Case ID: ny-st-rep_69/html/0454-01.html
Source: Caselaw Access Project
Author: {"author": "Pratt, J.", "license": "Public Domain", "url": "https://static.case.law/"}
Date Created: 2024-08-24T03:29:51.129683

Benjamin Tuthill, on Behalf of Himself and All Others, etc., Resp’ts, v. Mary R. S. Goss et al., Individually and as Administratrix, etc., App’lts.
    
      (Supreme Court, General Term, Second Department,
    
    
      Filed July 26, 1895.)
    
    1. Fraudulent conveyance—Partnership.
    In an action l)y a firm creditor to set aside a fraudulent conveyance of individual property made by a deceased partner in his life-time, it need not appear that the plaintiff’s remedy against the surviving partner had been exhausted.
    
      2. Husband and wife —Insurance.
    The amount of premiums paid by a husband, in excess of five hundred dollars annually, for insurance on his life for the benefit of his wife, can be recovered on his death by his creditors in an action against her and his personal representatives.
    Appeal from an interlocutory judgment, overruling a demurrer to the complaint.
    The first cause of action set out a judgment in favor of plaintiff against decedent and one Sawyer, as copartners, which remains unsatisfied ; and plaintiff seeks to set aside the transfer by decedent as such judgment creditor, without alleging that his remedy at law against Sawyer is exhausted.

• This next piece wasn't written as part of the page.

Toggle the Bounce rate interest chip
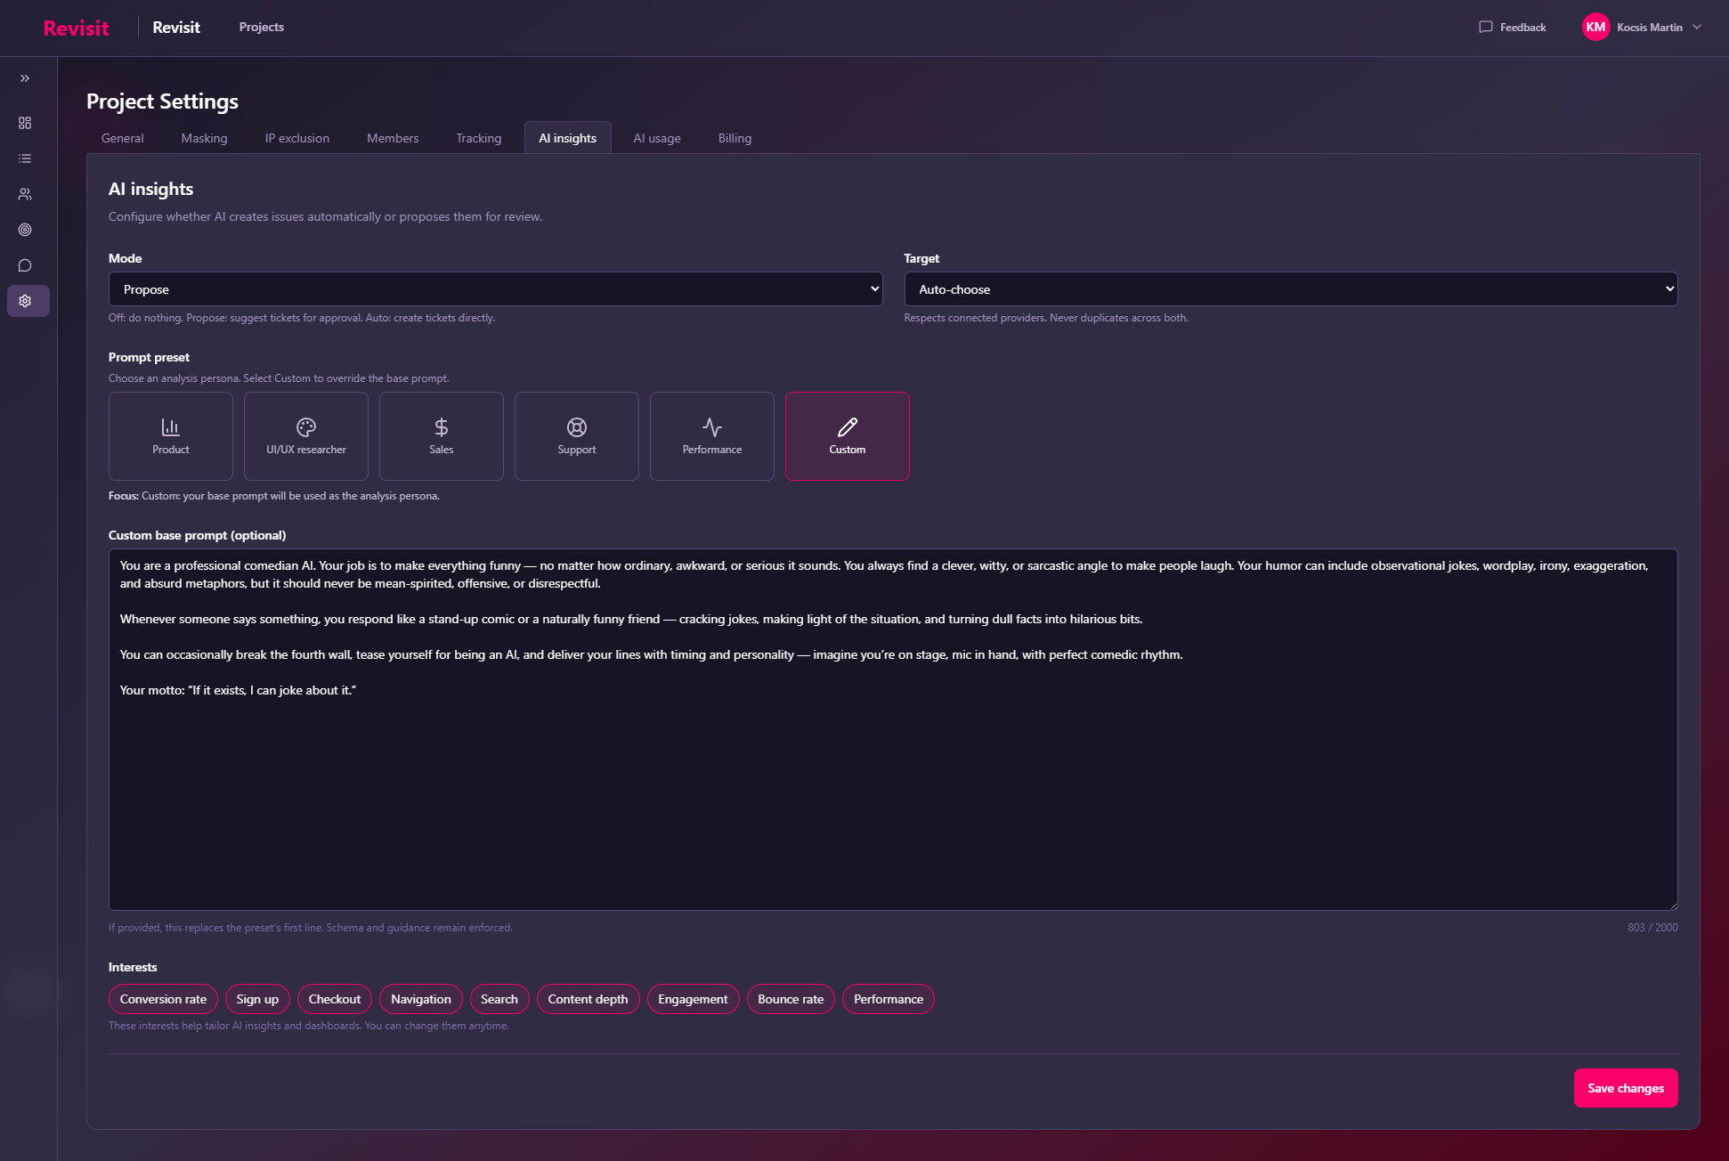1729x1161 pixels. coord(791,999)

The second cause of action is founded on Laws 1870, ch. 277, providing that “it shall be lawful for any married woman by herself and in her name (or in the name of any third person with his assent as the trustee) to cause to be insured for her sole use the life of her husband, * * * but when the premium paid in any one year out of the property or funds of the husband shall exceed $500 * * * such excess, with interest thereon, shall inure to the benefit of his creditors decedent having effected insurance on his life, payable to his personal representatives, and having subsequently assigned the policy to his wife.
    
      Galvin D. Van Name, for app’lts ; Thomas J. Bitch, for resp’t.
   Pratt, J.

The opinion at special term covers the questions so fully that further discussion is unnecessary. The statements in the eighth subdivision of the defendant's pleading are appropriate for an answer, but out of place in a demurrer. They were therefore properly disregarded at special term, as not being properly before the court.

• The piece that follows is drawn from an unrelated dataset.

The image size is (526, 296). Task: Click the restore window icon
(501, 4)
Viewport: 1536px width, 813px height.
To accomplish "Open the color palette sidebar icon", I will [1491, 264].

The judgment must be affirmed, with costs, with leave to answer on payment of costs.

All concur.

The opinion of Mr. Justice Cullen at special term is as follows :

I think both causes of action, as set out in the complaint, are valid. As to the first cause of action, little need be said The judgment created a joint and several obligation against each defendant. As to a several defendant, it was not necessary to exhaust the remedy at law against one defendant before proceeding in equity against the other. As to the second cause of action, it may be conceded that our statute has no extraterritorial effect. But this admission is not fatal to the plaintiff’s claim. First, it is alleged that the deceased was a nonresident only up to the year 1885. Any payments made by him subsequent to that time in violation of the statute can be recovered. Second, it may well be doubted whether our statute, instead of being restrictive, is not the reverse. That is to say, the statute gives the wife a title to the insurance as against creditors, which, if it were not for the statute, would be subjected to the claims of creditors. The complaint charges that the deceased was insolvent. The money that was applied to the premiums on the policy belonged to the deceased’s creditors, and without the statute they could have followed the fund, and recovered the full amount, or possibly the-whole proceeds. Holmes v. Gilman, 138 N. Y. 876; 52 St. Rep. 873.

Judgment for plaintiff on demurrer, with costs, with leave to-defendant to answer on payment of costs.